In the above embodiment, one cemented carbide ring 13 is attached to the shaft 1, but the present invention is not limited to this, and a plurality of rings may be attached. When a plurality of spacers are installed, both end surfaces of the spacer existing between the cemented carbide rings are sloped surfaces parallel to each other.

Further, in the above embodiment, the plate material is rolled and pressurized, but the invention is not limited to this, and a wire or bar material may be rolled by forming a caliber on the outer periphery of the cemented carbide ring 13. You can do it like this.

Further, in the embodiment described above, the cemented carbide ring 3 is tightened by a screw mechanism consisting of a threaded portion 1b formed on the outer periphery of the shaft 1 and a tightening nut 5 screwed into the threaded portion 1b. ,
The tightening is not limited to this, but may be tightened by a hydraulic mechanism such as a so-called hydraulic nut. In this case, there is no need to rotate the tightening nut 5, so the spacer 14 may be omitted. Regarding the omission of the spacer, if an inclined surface is formed on the end face of the flange portion 1a of the shaft 1, the spacer 12 can also be omitted.

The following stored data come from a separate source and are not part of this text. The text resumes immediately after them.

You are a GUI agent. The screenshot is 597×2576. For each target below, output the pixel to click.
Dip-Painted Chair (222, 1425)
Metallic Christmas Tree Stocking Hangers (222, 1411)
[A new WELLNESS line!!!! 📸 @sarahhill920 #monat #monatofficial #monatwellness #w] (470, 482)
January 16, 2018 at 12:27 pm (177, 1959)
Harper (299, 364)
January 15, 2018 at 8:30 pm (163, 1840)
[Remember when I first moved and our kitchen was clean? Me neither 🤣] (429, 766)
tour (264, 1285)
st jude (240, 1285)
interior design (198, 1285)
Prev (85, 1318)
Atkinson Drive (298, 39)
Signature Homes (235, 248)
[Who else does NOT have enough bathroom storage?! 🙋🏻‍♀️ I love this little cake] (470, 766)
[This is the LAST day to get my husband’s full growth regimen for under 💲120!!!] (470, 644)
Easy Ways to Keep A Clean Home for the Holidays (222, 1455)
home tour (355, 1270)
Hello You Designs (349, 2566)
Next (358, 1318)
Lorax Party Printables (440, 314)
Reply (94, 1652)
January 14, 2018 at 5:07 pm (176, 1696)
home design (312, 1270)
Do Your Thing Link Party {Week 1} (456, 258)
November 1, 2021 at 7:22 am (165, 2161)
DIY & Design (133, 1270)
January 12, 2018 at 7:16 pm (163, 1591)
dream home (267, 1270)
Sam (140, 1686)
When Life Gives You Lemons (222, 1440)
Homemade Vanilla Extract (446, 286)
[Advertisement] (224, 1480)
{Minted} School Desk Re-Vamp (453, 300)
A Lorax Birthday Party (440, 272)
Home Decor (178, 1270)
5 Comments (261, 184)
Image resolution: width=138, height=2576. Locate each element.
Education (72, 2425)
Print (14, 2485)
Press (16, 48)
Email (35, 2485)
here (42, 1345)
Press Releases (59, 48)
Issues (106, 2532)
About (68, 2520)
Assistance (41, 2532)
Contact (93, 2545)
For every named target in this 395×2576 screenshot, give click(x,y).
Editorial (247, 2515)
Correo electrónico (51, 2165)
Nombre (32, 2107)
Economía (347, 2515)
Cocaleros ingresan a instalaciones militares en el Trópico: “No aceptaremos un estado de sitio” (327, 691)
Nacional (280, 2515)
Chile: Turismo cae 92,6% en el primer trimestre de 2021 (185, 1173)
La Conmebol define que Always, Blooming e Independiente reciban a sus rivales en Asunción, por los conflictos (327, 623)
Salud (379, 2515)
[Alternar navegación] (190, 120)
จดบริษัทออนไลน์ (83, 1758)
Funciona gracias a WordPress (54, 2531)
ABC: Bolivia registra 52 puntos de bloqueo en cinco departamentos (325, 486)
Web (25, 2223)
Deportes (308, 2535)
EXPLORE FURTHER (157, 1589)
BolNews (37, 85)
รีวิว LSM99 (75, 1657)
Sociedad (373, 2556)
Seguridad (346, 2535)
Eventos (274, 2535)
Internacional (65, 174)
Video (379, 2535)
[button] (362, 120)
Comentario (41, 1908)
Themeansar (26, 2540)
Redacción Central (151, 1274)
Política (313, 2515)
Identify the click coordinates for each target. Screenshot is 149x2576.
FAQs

As explained above, according to the rolling roll of this invention, since inclined surfaces are formed on both end surfaces of the cemented carbide ring and are parallel to each other and inclined with respect to the axis of the shaft, the following results can be obtained. Effects can be obtained.

(1) It is possible to prevent the shaft from swinging during rolling, thereby enabling high-speed rolling.

(2) It is possible to prevent the shaft from bending and extend its life.

(3) Stress is not concentrated on a part of the cemented carbide ring, and breakage can be prevented.

(4) High-precision cemented carbide rings can be manufactured easily.

(5) It is possible to prevent excessive surface pressure from acting on the end face of the cemented carbide ring, thereby preventing its breakage.

(6) (2), (3) and (5) enable high torque rolling.

[Brief explanation of the drawing]

Fig. 1 is a partially cutaway front view of an example of a conventional rolling roll, with some parts omitted, Fig. 2 is a vertical sectional view showing the cemented carbide ring, and Fig. 3 is a partially cutaway front view of an example of a conventional rolling roll. A partially cutaway front view showing another example with some parts omitted, FIG. 4 is a longitudinal sectional view showing the cemented carbide ring, FIG. 5 is a view taken in the direction of the arrow in FIG. 4, and FIG. FIG. 7 is a partially omitted half-sectional view of an embodiment of this invention, and FIG. 7 is a longitudinal sectional view of the cemented carbide ring. 1...Shaft, 1b...Threaded portion, 3...Cemented carbide ring, 4...Spacer, 5...Tightening nut, O...
Axial center.

Claims (1)

[Claims for Utility Model Registration] 1. A rolling roll comprising a cemented carbide ring fixed to the outer periphery of a shaft with its end face tightened by a tightening mechanism provided on the shaft. 1. A rolling roll characterized in that sloped surfaces parallel to each other and inclined with respect to the axis of the shaft are formed on both end surfaces of a manufactured ring. 2 The tightening mechanism is interposed between a threaded portion formed on the outer periphery of the shaft, a tightening nut screwed into the threaded portion, and the tightening nut and the cemented carbide ring, and has one end surface. is formed to allow rotation of the tightening nut, and a spacer having an inclined surface corresponding to the inclined surface formed on the other end surface, according to claim 1 of the utility model registration claim. The mentioned rolling roll.